Commonhold, when enacted, will establish a new home-ownership system, which mirrors very closely the governance systems operating in both Australia and the United States. Individual ownership and collective governance ensures the proper on-going governance of the building in the interests of all owners. However, structures will be needed to support this change: good information and advice, to inform the public about this new form of ownership, will be required; setting in place a responsive and inexpensive system for resolving disputes will also be important.
While England and Wales have opted to create a new form of property ownership, in Scotland incremental reform remains the preferred approach. This is not surprising given that in Scotland individual ownership of multi-owned properties has always been possible. Both 'positive' and 'negative' obligations transfer to subsequent owners through the property's title. This means the maintenance of common elements can be made the joint responsibility of all owners. While the theory is sound, actual operating practices ensure the existence of a wide range of management systems, many of which - due to either age or poor legal drafting - fail to meet owners' needs. As a result, the debate to date has largely focused on legal concerns around title provisions and the common law, not ownership. However, the need for a more comprehensive reform agenda is a core consideration of the recently created Scottish Executive Housing Improvement Task Force.
The researchers conclude that the imminent introduction of commonhold within England and Wales will give owners increased control over their flats and eliminate the hardship existing under the current system where they only 'own' a lease which is a diminishing asset.
This new form of ownership could facilitate more concentrated urban developments. New forms of suburban developments could also arise, whereby owners can collectively manage a range of additional 'common facilities'. This new form of ownership also has major implications for commercial and mixed residential commercial developments.
While Scotland permits multi-ownership housing, the existing system does not meet the needs of many owners. There is no consistency between blocks and owners often do not understand their rights. The current reform agenda will not greatly alter this situation.

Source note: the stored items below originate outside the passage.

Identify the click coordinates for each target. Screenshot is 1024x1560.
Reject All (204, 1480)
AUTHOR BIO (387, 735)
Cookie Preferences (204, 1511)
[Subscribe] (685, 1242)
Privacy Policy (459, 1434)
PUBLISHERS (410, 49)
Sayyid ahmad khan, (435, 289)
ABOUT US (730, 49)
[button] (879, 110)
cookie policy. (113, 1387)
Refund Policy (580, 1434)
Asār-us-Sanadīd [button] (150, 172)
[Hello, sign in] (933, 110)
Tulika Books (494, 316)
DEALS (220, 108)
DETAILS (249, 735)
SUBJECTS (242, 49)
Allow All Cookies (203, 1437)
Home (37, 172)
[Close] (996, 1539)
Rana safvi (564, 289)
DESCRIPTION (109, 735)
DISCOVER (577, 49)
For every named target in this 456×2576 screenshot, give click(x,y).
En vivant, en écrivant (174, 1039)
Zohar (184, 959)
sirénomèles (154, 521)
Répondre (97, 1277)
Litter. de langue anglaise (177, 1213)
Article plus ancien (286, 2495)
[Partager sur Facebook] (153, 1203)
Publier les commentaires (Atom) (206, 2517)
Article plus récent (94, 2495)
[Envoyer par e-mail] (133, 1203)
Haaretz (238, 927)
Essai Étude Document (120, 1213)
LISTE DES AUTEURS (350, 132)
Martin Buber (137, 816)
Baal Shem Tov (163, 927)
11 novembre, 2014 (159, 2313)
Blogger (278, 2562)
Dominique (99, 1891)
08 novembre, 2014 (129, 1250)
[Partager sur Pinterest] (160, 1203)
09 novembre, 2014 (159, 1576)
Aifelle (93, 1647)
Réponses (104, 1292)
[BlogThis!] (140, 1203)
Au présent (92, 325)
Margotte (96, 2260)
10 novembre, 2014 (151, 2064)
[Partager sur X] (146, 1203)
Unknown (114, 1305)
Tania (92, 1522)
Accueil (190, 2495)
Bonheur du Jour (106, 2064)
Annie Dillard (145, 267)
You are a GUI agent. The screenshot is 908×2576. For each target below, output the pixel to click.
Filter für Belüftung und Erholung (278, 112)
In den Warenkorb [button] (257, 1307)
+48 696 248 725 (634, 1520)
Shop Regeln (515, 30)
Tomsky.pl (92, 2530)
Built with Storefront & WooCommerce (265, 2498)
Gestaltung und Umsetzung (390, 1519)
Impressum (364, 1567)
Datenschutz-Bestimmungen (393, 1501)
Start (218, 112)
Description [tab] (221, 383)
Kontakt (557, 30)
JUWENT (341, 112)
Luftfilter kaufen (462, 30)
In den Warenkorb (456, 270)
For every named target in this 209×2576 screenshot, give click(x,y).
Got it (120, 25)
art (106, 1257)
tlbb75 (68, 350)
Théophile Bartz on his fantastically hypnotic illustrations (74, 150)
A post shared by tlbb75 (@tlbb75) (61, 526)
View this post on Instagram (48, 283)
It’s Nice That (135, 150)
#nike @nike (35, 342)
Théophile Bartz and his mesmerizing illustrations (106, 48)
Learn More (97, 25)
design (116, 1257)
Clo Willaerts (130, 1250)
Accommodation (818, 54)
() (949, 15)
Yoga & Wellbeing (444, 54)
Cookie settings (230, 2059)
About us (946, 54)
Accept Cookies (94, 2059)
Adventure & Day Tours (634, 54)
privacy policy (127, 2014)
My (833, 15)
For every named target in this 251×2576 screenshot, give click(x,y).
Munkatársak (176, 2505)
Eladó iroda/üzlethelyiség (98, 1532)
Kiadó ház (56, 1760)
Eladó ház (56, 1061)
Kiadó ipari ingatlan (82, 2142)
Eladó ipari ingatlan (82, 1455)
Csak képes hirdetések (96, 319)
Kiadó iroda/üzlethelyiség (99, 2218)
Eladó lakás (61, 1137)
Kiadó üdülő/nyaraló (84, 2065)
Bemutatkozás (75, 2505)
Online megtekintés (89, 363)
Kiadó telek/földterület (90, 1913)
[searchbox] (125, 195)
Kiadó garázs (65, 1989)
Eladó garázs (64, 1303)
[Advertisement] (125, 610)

If, as has been suggested, high density housing is to play an integral part in the continued growth of mass individual home-ownership a new legally defined ownership arrangement whereby the individual ownership of property is combined with clear collective responsibilities for its on-going governance will prove a necessity.
About the study
The study examined the failings and limitations of current ownership and governance arrangements in England and Wales and in Scotland, some of which had been considered prior to the beginning of the study. This exercise was conducted with key policy-makers. It was assumed when the study began, that it would identify the problems and offer solutions based on United States and Australian law and practice.
However, within a few months of the study starting, the Government announced its intention to introduce commonhold law in England and Wales. Thus, the production of the comparative element had to be brought forward. The timing was fortunate, because the key policy-makers were able to take advantage of the comparative study when creating the Commonhold Bill, reintroduced in the summer of 2001. In Scotland, the study proceeded as originally planned and the direction of reforms is still under consideration by the Scottish Executive's Housing Improvement Task Force.